Tarea a realizar:
Resume en forma de lista los hechos principales del párrafo del fragmento de texto que comienza con «La adhesión de Alicia de Sedaño».

Fragmento de texto:
----------

La adhesión de Alicia de Sedaño ocurrió el 8 de junio, dos días antes del acto electoral, sin anuncio previo. Su intempestiva llegada a mi casa, con dos de sus hijos, tomó por sorpresa a los periodistas y a mí mismo, pues, desde la tragedia aquella de enero de 1982, en que su marido, el fotógrafo de La República, Jorge Sedaño, fue asesinado con otros siete colegas por una turba de comuneros iquichanos, en las alturas de Huanta, en el lugar denominado Uchuraccay, ella había sido utilizada con frecuencia, como todas las viudas o padres de las víctimas, por la prensa de izquierda para atacarme, acusándome de haber falseado los hechos deliberadamente, en el informe de la comisión investigadora de que formé parte, para exonerar a las Fuerzas Armadas de su responsabilidad en el crimen. Los indescriptibles niveles de impostura y suciedad que alcanzó aquella larga campaña, en los escritos de Mirko Lauer, Guillermo Thorndike y otros profesionales de la basura intelectual, habían convencido a Patricia de lo inútil que era, en un país como el nuestro, el compromiso político y por ello había tratado de disuadirme de subir a aquel estrado la noche del 21 de agosto de 1987 en la plaza San Martín. Las «viudas de los mártires de Uchuraccay» habían firmado cartas públicas contra mí, aparecido siempre uniformadas de negro en todas las manifestaciones de Izquierda Unida, explotadas sin misericordia por la prensa comunista y, en la segunda vuelta, instrumentalizadas en favor de la campaña de Fujimori, quien las sentó en primera fila en el Centro Cívico, la noche de nuestro debate.

----------

Datos proporcionados:
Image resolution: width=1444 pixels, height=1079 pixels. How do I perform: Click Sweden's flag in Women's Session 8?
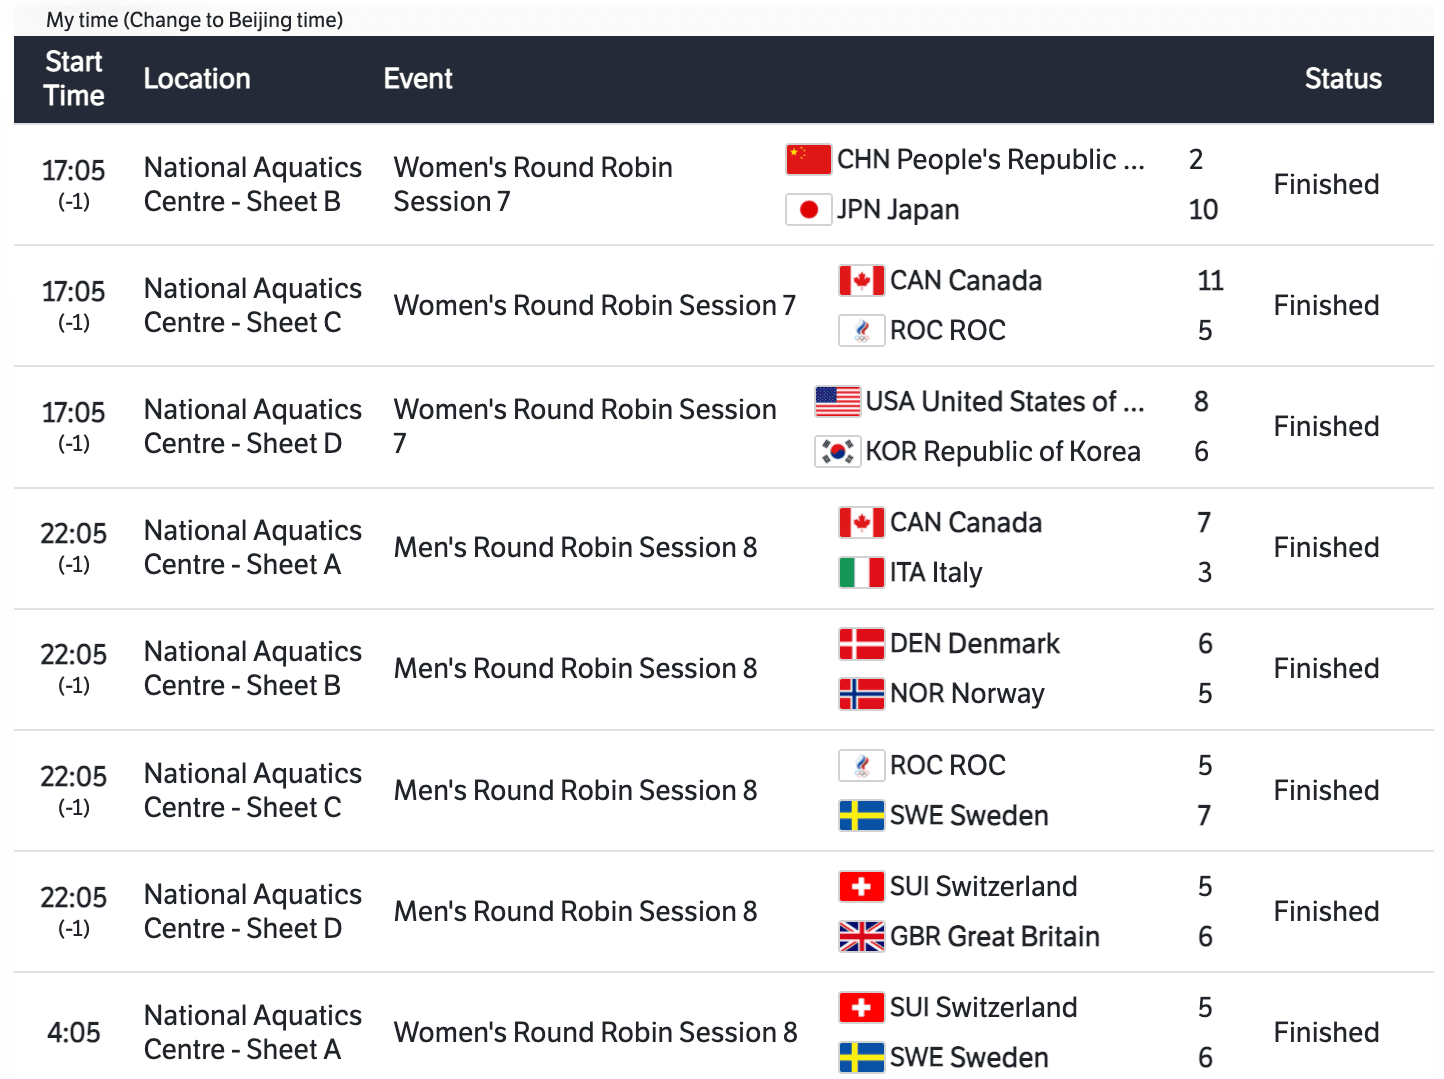point(861,1057)
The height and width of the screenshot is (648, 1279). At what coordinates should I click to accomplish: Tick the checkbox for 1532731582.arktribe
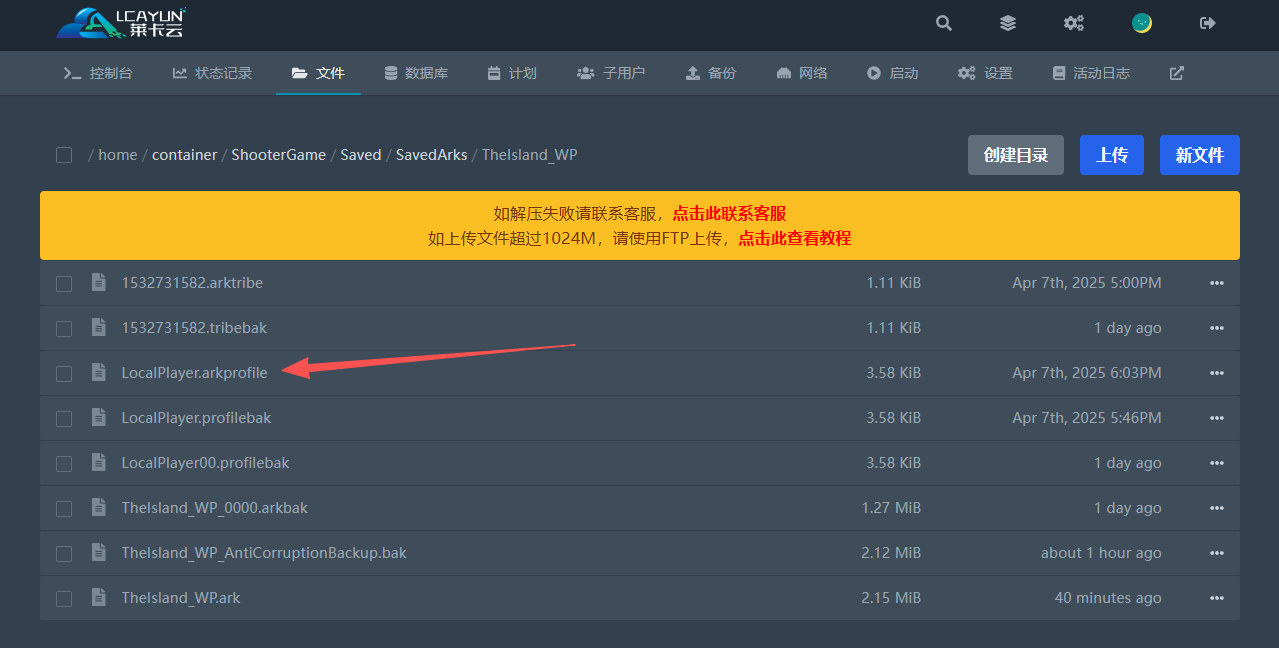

----------

Respuesta:
- Alicia de Sedaño anunció su adhesión el 8 de junio, dos días antes de la elección, sin aviso previo. Llegó a mi casa con dos de sus hijos.
- Su llegada nos sorprendió a los periodistas y a mí.
- En enero de 1982, una turba de comuneros iquichanos asesinó a su marido, Jorge Sedaño, fotógrafo de La República, junto con otros siete colegas. Ocurrió en Uchuraccay, en las alturas de Huanta.
- Desde entonces, la prensa de izquierda la había utilizado con frecuencia, igual que a las demás viudas y padres de las víctimas. La usaba para acusarme de haber falseado los hechos en el informe de la comisión investigadora y así exonerar a las Fuerzas Armadas.
- Esa campaña convenció a Patricia de que el compromiso político era inútil. En ella escribieron Mirko Lauer, Guillermo Thorndike y otros. Por eso Patricia intentó disuadirme de subir al estrado el 21 de agosto de 1987 en la plaza San Martín.
- Las «viudas de los mártires de Uchuraccay» firmaron cartas públicas contra mí y aparecían vestidas de negro en las manifestaciones de Izquierda Unida. En la segunda vuelta fueron utilizadas a favor de Fujimori, quien las sentó en primera fila en el Centro Cívico la noche del debate.